Monday

Passin' Through!


One my first trips to New Zealand was to attend to my brother in law's funeral.

Charles de Thierry was a character - a lovable man, a truckie, musician, lover, joker, brother, friend to many.

It was my first introduction to my wife Rose's culture and how they handled death of a loved one.

It was also two days before my 40th birthday when Charlie died in his rig somewhere on the road between Invercargill and Dunedin.

My dear beloved brother Wes had died 11 years before, just weeks before his fortieth birthday. He actually never wanted to turn 40! I'd been wrestling with this horrible little thought in the back of my mind ever since I turned 39, that I didn't deserve to live longer than my brother. No way could I bear to live longer than he did.

Sounds kindof trivial, having a thought like this. You might even be thinking - "just toughen up - get over it! It's just a thought!"

But it was serious for me. I'd seen how thoughts like this could create calamitous disease, events and situations. I knew I had to deal with it.

And I did. Lots of meditation, lots of processes and lots of writing got me to the point where I realised I had to celebrate my 40th birthday with a party.

And so I half heartedly organised one with a bunch of mates.

But it wasn't to be.

Two days before my birthday, we got the word Charles was dead. Rose and I jumped on a plane and went straight to Invercargill.

His body was being kept at a Marae (a Maori meeting place where such events could be held.)


We entered the hall and there was the body in the coffin, lid off for all to see and talk with Charles.

Rose's mum Norma was sitting by the coffin.
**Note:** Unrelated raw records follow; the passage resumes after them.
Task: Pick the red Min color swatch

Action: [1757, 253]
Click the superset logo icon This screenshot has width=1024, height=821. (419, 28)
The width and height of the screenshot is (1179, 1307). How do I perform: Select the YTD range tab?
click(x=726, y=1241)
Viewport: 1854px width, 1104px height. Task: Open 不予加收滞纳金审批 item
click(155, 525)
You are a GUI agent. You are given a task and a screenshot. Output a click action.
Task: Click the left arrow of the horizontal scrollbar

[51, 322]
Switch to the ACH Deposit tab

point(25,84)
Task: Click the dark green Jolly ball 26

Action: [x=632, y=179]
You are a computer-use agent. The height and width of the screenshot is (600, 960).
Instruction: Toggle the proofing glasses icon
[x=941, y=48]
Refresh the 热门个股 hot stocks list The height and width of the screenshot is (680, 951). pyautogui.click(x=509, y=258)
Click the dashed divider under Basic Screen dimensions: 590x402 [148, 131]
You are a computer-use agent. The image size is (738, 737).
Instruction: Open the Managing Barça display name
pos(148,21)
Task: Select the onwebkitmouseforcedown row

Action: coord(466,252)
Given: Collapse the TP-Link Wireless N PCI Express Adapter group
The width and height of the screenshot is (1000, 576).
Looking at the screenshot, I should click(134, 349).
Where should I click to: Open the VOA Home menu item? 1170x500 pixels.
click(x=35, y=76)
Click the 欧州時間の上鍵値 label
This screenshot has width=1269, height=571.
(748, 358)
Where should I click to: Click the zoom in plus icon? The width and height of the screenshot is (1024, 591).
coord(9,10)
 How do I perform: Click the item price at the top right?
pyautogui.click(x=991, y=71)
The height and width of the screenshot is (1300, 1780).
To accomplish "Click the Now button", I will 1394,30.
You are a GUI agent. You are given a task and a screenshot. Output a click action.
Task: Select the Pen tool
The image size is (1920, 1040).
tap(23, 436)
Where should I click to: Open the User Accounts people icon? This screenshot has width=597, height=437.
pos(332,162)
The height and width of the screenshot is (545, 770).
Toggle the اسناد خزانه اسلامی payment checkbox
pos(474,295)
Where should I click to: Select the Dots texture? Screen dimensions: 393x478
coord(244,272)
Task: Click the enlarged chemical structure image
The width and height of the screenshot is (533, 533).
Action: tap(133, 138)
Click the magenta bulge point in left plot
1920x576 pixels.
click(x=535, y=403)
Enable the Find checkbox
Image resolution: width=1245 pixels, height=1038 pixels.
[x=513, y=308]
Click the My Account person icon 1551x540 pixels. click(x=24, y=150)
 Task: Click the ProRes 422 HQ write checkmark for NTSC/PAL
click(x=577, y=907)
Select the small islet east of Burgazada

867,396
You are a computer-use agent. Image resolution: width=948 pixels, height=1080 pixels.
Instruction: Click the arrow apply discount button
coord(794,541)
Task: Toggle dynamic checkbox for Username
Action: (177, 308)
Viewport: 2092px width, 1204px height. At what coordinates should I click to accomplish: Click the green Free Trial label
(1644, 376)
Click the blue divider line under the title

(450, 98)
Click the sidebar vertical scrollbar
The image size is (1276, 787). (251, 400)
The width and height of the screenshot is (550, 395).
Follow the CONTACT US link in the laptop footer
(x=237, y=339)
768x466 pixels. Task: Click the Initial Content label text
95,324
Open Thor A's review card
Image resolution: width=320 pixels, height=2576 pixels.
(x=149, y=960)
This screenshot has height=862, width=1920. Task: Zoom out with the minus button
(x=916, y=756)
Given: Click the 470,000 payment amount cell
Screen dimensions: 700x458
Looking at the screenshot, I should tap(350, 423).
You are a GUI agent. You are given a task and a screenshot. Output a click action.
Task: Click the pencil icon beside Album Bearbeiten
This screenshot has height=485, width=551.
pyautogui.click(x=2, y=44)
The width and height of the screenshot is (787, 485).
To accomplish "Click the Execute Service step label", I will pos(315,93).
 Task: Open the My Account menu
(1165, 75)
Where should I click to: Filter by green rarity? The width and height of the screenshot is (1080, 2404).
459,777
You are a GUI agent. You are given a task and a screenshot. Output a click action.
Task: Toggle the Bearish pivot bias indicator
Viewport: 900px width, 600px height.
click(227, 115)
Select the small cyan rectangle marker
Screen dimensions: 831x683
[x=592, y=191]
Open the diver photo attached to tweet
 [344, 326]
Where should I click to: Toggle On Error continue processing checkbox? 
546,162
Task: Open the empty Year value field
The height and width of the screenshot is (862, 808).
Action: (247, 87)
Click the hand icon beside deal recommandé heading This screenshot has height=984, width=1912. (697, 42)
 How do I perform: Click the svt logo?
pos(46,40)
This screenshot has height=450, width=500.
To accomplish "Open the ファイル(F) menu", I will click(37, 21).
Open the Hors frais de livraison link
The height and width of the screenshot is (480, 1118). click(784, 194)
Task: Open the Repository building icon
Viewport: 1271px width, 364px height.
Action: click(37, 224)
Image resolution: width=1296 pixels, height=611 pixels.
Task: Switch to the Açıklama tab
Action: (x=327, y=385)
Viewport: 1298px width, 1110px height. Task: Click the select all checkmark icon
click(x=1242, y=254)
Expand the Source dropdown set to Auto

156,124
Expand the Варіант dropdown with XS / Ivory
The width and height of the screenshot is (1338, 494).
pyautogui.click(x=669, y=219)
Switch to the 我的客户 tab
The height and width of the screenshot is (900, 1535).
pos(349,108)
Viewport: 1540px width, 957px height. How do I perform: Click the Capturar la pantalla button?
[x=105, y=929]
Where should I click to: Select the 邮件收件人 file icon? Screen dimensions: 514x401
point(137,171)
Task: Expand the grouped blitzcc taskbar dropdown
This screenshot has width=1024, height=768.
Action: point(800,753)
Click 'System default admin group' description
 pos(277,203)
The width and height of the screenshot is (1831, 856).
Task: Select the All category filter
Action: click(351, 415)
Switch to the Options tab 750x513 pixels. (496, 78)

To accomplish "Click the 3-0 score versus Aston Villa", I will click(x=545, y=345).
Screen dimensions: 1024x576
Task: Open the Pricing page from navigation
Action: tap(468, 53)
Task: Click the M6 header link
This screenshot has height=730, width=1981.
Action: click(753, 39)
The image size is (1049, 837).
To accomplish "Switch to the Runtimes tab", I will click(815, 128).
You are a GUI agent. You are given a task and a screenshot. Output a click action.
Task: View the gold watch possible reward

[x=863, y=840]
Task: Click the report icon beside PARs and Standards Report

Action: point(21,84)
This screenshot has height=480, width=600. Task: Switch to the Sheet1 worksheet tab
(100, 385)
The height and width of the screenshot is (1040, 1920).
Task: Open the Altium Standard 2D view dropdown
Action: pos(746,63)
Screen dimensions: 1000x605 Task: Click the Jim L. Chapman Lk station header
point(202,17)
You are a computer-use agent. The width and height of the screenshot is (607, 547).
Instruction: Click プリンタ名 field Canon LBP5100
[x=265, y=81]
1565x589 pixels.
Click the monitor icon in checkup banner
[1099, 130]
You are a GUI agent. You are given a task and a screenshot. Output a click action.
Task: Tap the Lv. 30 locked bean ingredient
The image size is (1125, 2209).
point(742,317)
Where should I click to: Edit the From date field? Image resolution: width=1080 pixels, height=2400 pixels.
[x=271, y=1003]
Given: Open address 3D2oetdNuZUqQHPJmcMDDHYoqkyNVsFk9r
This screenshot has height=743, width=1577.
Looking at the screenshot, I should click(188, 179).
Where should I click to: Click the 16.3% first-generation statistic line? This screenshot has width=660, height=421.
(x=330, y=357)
We were welcomed with tears and love at this very sad time.

After a while, Rose told me: "You have to speak - get up and say something!" In her tribe, it was a tradition that women can't get up and speak.

So I did. I talked about who he was to me, about who he was to Rose and who he was for Norma. I acknowledged him for all that I knew of him. I knew he was a musician, so I played a bit of blues on my mouth organ and put it into the coffin with him, saying that this was the last song that would be played on it.

Then, I went back to sit with Rose and her mum by the coffin. They were gesturing to me - "You have to sing a song!" Rose told me in a loud whisper.

I only knew the words to one song. I'd never sung in public before. This looked like a major stretch for me!

Somehow, I've been singing this song ever since at all major events I've ever spoken at....'cause in New Zealand..it's cultural protacol to sing a song after you give a speech!